Soluzioni? Proposte? Magari un trapianto di cervello sarebbe molto utile, ma il nostro obiettivo è quello di rimanere sempre con i piedi per terra, proponendo cose fattibili. Magari qualcosina va fatta in classe. A scuola si va per crescere e imparare, e certamente ascoltare qualche gufo canterino parlare per ore e ore e poi sgobbare come pazzi durante il pomeriggio, non fa bene né all’apprendimento né alla crescita. Perché spesso ci si dimentica che i ragazzi hanno anche una vita sociale e che la scuola NON DEVE rappresentare la vita o addirittura invaderla? Perché la gente deve associare il periodo della propria adolescenza alla scuola? Io vorrei che le persone invece ricordassero quel periodo come una serie di avvenimenti in cui la scuola è solo una delle tante esperienze vissute. Magari, pur sempre mantenendo il proprio ruolo di guida, il docente potrebbe entrare nella cerchia dei suoi alunni, interessarli, magari puntando maggiormente non sul proprio stile di apprendimento ma su quello degli alunni.
Questo per quanto riguarda il docente. E per quanto riguarda il rapporto fra scuola e vita? Non pensate che quest’ultima insegni più della scuola? Credete ancora quindi che la scuola sia davvero utile a crescere e a formarsi come persone? Se solo fosse diversa da com’è, potrebbe…
E chi parla non si è certo sottratto allo studio, anzi…
Non sarebbe il caso di decidere cosa serve davvero e cosa no? Quali sono i contenuti davvero importanti, quali le abilità, quali le competenze davvero utili? Perché ostinarsi a battere e ribattere sulle vecchie formule quando sappiamo benissimo che, nel caso del sapere, ciò che va bene oggi non è detto che vada bene anche domani? Chi accede all’università lo fa portandosi dietro un bagaglio assolutamente inutile.
Come cambiare questo stato di cose? Chi dovrebbe essere coinvolto nella battaglia per la qualità della scuola? Io credo che spetti alle comunità locali , ai genitori e agli alunni decidere in base ai bisogni di ciascuno.. Ogni comunità, infatti, ha bisogni diversi e la scuola invece fornisce una preparazione standard che, come si è visto, non sempre è vincente. Una parte dei saperi di base dovrebbe essere acquisita a scuola, il resto potrebbe essere erogato da qualunque altra agenzia educativa presente su territorio, a condizione che il titolo di studio rilasciato dagli Enti territoriali sia equipollente a quello rilasciato dalla scuola pubblica o privata. Questo non significherebbe svuotare la scuola dei suoi contenuti ma significherebbe darle un ruolo preciso all’interno di un contesto di formazione. Perché tutto questo? Perché la scuola non è tuttologa. Perché l’individuo possiede una capacità innata di apprendere ed è per questo in grado di sperimentare forme autonome di apprendimento. Per questo motivo, forse, puntare sull’homeschooling non sarebbe male.

┄┄┄┄┄┄

→ CONSEGNE:
**1)** Nel brano sulla scuola, a chi spetta decidere in base ai bisogni di ciascuno secondo chi scrive?
**2)** Scrivi il seguito del brano sulla scuola, riprendendo dopo l'ultima frase.
Il materiale successivo proviene da un'altra fonte.

→ ESTRATTO DEI DATI:
┄┄┄┄┄┄

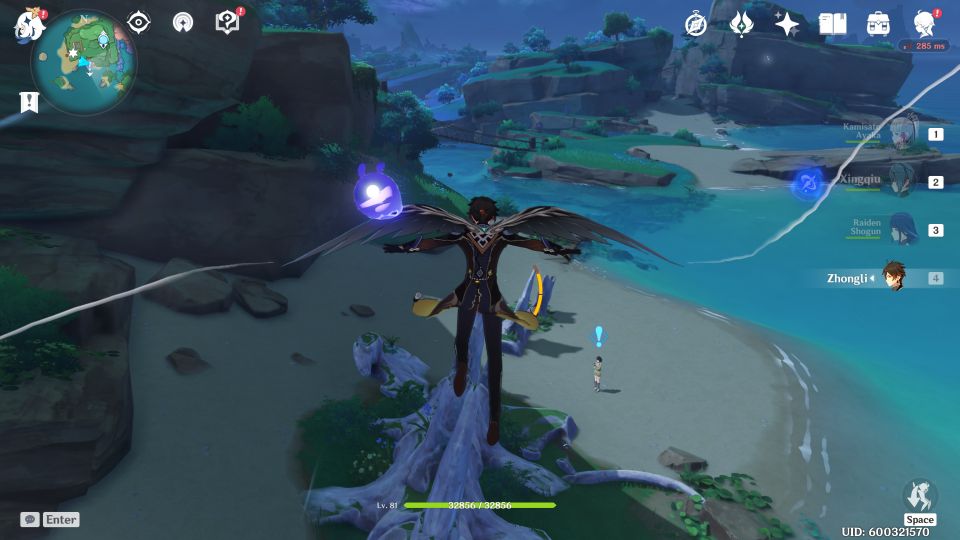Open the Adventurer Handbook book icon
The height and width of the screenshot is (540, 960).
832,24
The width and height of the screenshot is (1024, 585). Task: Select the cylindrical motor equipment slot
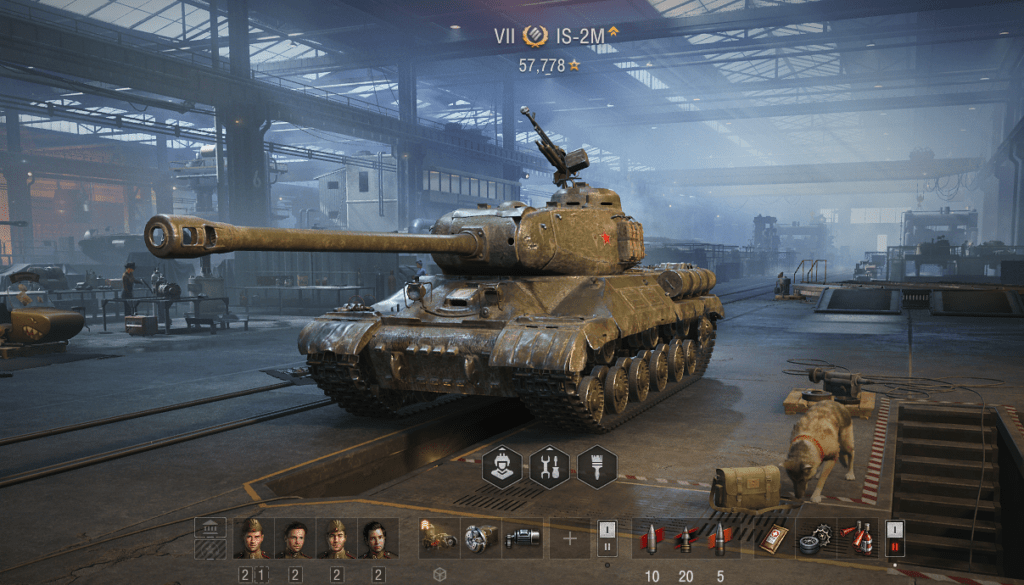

┄┄┄┄┄┄

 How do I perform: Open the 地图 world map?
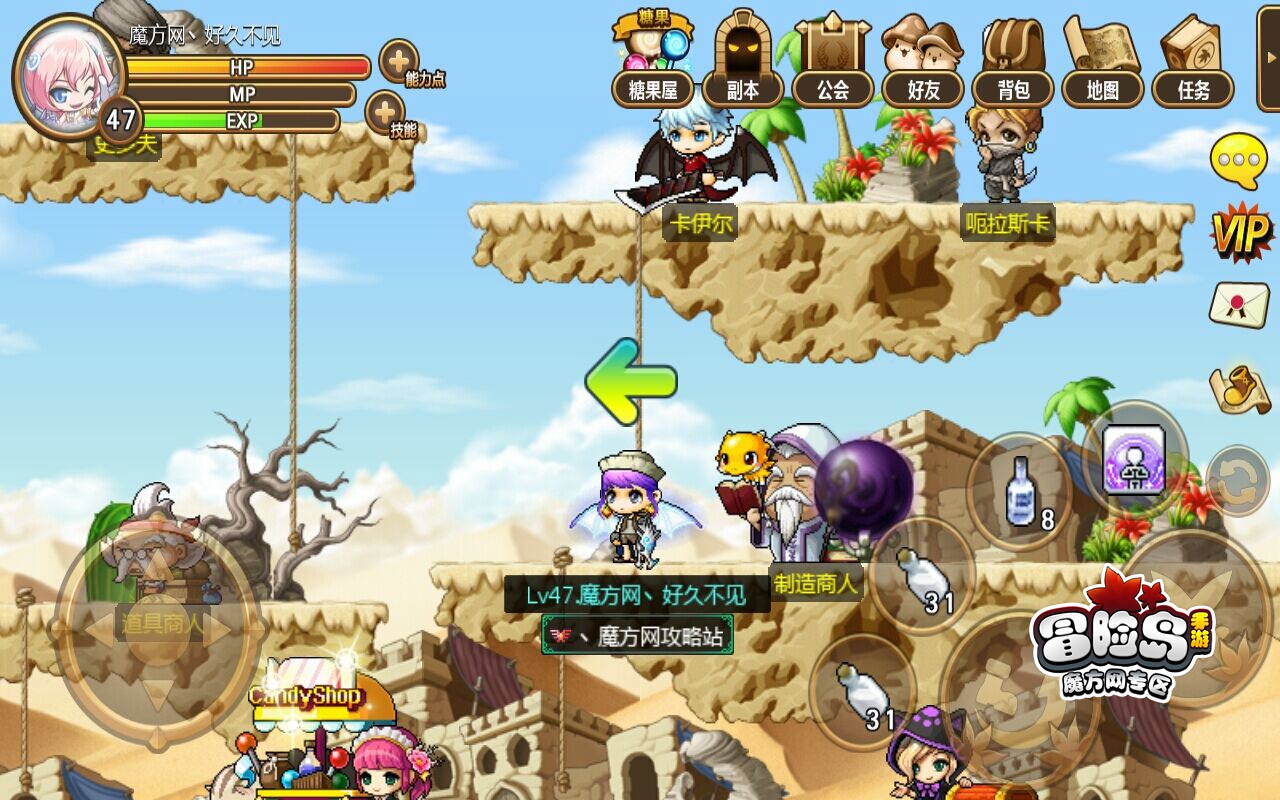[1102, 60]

┄┄┄┄┄┄

→ RISPOSTE SCRITTE:
**1)** Alle comunità locali, ai genitori e agli alunni.

**2)**
(M.R.)

5 commenti:

  1. Verissimo, la scuola non è tuttologa, nè può essere più quella del periodo post-unitario. Tanto meno sono tuttologi gli insegnanti né possono avere, per le giovani generazioni quel ruolo di riferimento di magister e formatore che avevano in passato.
    D'altronde nemmeno i genitori (anche se le opinioni potrebbero essere diverse) riescono ad avere il ruolo autorevole che in passato ricevevano in automatico per il fatto di aver generato figli e figlie.
    Potremmo quasi dire che siamo società, scuola e famiglia in cerca d'Autore.
    Ma sarebbe un errore. Abbiamo (per tanti motivi) laboriosamente eliminato l'Autore e, giusto o sbagliato che fosse, il ritorno al passato non è quasi mai un recupero virtuoso.
    Chi non sa trovare nuove strade, infatti, non torna indietro. Si ferma disorientato.
    Forse è proprio questo che sta accadendo da qualche anno.
    Forse il disorientamento c'è e non manca di far sentire i suoi effetti.

    Potremmo ipotizzare che si tratta del prezzo della libertà.
    Mi auguro che sia così e non si tratti di un disegno diverso ossia di un progetto di disgregazione.
    Perché se è vero che c'è disorientamento è anche vero che non solo si diffonde la sfiducia nel vivere sociale, ma mancano i luoghi deputati al confronto delle idee, alla dialettica, al confronto. E dunque come ricostruire da soli e senza mezzi?

    Paradossalmente abbiamo per le mani il più potente mezzo di comunicazione e dialogo mai posseduto dall’uomo: eppure spesso lo si usa per recitare un copione già scritto, per schierarci come allo stadio per una maglia che non è nostra fino in fondo, per applaudire o fischiare, come a uno spettacolo, in favore dei buoni o dei cattivi / antipatici o simpatici di turno.
    Tornando alla vecchia scuola... convengo con M.R. la scuola è invecchiata e non lo ammette.
    Non solo: a volte si scambia il rinnovamento per una pratica di restyling.
    Aggiunge M.R. "… la scuola fornisce una preparazione standard".
    Ebbene su questo io risponderei... "magari!"
    Di standard ci sono i libri di testo e i programmi ministeriali, ma tutti sappiamo come variano le cose da classe a classe, da docente a docente.
    Tutti sappiamo che gli stessi studi, anche a livello universitario, portano a esiti diversi.
    Tutti sappiamo che di Testa Pensate ce n’è una, e forse poche altre le assomigliano.
    Magari ci fosse uno standard purché concordato e convenuto da un lato con le istituzioni preposte e gli insegnanti e dall'altro con le famiglie e gli studenti e che tenesse conto della realtà del mondo del lavoro.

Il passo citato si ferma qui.